Joint maintenance and spare parts inventory optimization for multi-unit systems considering imperfect maintenance actions

• Published in: Reliability engineering & system safety Vol. 202; p. 106994
• Main Authors: Yan, Tao, Lei, Yaguo, Wang, Biao, Han, Tianyu, Si, Xiaosheng, Li, Naipeng
• Format: Journal Article
• Language: English
• Published: Barking Elsevier Ltd 01.10.2020; Elsevier BV
• Subjects: Approximation; Derivation; Dynamic programming; Enumeration; Imperfect maintenance; Industrial applications; Joint optimization; Maintenance; Mathematical models; Multi-unit systems; Optimization; Provisioning; Reliability engineering; Sensitivity analysis; Spare parts; Stochastic dynamic programming; Wind farms; Wind power; Stochastic dynamic programming; Multi-unit systems; Joint optimization; Imperfect maintenance
• ISSN: 0951-8320; 1879-0836
• DOI: 10.1016/j.ress.2020.106994

•Imperfect maintenance actions are introduced as random improvement factors.•A two-step approximate derivation method is proposed.•An expected total cost model is formulated and optimized.•A numerical simulation of a wind farm is carried out for illustration.
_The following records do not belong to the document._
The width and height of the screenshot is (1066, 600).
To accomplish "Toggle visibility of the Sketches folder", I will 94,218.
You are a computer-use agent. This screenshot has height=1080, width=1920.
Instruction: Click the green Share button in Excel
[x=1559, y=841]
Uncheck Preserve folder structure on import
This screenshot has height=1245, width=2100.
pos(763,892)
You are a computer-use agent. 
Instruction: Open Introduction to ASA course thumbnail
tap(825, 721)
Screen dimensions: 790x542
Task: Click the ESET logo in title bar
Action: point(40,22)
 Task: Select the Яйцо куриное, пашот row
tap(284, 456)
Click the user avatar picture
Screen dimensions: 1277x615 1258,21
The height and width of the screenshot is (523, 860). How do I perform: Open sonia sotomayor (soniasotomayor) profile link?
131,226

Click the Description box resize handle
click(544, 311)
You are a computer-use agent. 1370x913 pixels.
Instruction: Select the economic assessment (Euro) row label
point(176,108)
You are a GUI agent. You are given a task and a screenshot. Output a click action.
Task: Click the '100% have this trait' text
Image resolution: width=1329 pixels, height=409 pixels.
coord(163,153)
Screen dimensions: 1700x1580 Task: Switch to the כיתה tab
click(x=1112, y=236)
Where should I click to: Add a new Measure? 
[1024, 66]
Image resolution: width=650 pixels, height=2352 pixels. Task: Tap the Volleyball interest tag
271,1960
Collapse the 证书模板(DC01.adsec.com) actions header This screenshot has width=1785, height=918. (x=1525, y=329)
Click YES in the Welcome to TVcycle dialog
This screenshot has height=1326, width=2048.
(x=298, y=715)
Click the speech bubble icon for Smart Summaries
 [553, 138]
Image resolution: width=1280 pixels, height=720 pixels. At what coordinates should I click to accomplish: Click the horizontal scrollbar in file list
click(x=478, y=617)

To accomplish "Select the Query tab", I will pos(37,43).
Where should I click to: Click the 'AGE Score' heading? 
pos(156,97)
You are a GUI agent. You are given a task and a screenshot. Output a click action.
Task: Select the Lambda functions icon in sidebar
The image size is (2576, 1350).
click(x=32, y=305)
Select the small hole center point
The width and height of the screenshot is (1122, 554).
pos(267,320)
Joint maintenance and spare parts inventory optimization has attracted increasing attention in recent years because of its capability in addressing the maintenance planning and the spare parts provisioning of industrial systems simultaneously. However, imperfect maintenance (IM) actions are either neglected or over-simplified as constant improvements in existing studies, which reduces their practicality in industrial applications. To tackle this limitation, this paper investigates the joint maintenance and spare parts inventory optimization for multi-unit systems with the consideration of IM actions as random improvement factors. First, a two-step approximate derivation method is proposed, which overcomes the derivation difficulties of replacement numbers due to the introduction of random improvement factors and enables the construction of the inventory level transition relationship. Then based on the inventory level transition relationship, an expected total cost model is formulated via the finite horizon stochastic dynamic programming (FHSDP). The decision variables are optimized by the joint use of enumeration and the FHSDP. Finally, a numerical simulation of a wind farm is carried out for illustration. Sensitivity analyses are further conducted to study the influences of critical parameters.